Ultrastructural Evidence for Direct Renal Infection with SARS-CoV-2

Abstract

Background: A significant fraction of patients with coronavirus disease 2019 (COVID-19) display abnormalities in renal function. Retrospective studies of patients hospitalized with COVID-19 in Wuhan, China, report an incidence of 3%-7% progressing to ARF, a marker of poor prognosis. The cause of the renal failure in COVID-19 is unknown, but one hypothesized mechanism is direct renal infection by the causative virus, SARS-CoV-2.

Methods: We performed an autopsy on a single patient who died of COVID-19 after open repair of an aortic dissection, complicated by hypoxic respiratory failure and oliguric renal failure. We used light and electron microscopy to examine renal tissue for evidence of SARS-CoV-2 within renal cells.

Results: Light microscopy of proximal tubules showed geographic isometric vacuolization, corresponding to a focus of tubules with abundant intracellular viral arrays.
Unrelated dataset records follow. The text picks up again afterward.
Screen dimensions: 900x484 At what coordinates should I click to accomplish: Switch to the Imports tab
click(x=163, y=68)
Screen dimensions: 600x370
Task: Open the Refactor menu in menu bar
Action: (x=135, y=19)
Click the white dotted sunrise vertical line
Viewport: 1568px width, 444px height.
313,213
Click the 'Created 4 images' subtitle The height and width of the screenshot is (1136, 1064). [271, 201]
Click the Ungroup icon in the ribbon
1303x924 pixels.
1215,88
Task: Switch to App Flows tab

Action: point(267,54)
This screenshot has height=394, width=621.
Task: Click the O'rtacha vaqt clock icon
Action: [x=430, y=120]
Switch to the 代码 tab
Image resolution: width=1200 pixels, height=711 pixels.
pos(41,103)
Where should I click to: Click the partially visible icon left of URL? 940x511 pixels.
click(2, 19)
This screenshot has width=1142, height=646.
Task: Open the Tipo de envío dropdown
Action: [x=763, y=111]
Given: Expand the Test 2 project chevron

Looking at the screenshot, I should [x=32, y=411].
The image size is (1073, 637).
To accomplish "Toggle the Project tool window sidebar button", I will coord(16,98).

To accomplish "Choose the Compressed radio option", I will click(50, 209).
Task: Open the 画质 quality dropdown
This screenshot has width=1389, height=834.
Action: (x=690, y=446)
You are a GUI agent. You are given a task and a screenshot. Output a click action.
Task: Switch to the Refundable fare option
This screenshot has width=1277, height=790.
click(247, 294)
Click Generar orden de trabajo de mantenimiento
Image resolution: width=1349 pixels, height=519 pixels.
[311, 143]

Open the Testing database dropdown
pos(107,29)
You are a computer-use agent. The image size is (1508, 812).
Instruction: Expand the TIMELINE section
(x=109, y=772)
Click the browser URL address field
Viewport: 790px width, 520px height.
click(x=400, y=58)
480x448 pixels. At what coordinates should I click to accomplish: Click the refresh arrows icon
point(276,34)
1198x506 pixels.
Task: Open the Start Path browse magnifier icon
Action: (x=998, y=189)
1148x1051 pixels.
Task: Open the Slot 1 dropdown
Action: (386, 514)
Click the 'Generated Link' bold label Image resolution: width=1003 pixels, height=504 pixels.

Individual viruses averaged 76 µm in diameter and had an envelope studded with crown-like, electron-dense spikes. Vacuoles contained double-membrane vesicles suggestive of partially assembled virus.

Conclusions: The presence of viral particles in the renal tubular epithelium that were morphologically identical to SARS-CoV-2, and with viral arrays and other features of virus assembly, provide evidence of a productive direct infection of the kidney by SARS-CoV-2. This finding offers confirmatory evidence that direct renal infection occurs in the setting of AKI in COVID-19. However, the frequency and clinical significance of direct infection in COVID-19 is unclear. Tubular isometric vacuolization observed with light microscopy, which correlates with double-membrane vesicles containing vacuoles observed with electronic microscopy, may be a useful histologic marker for active SARS-CoV-2 infection in kidney biopsy or autopsy specimens.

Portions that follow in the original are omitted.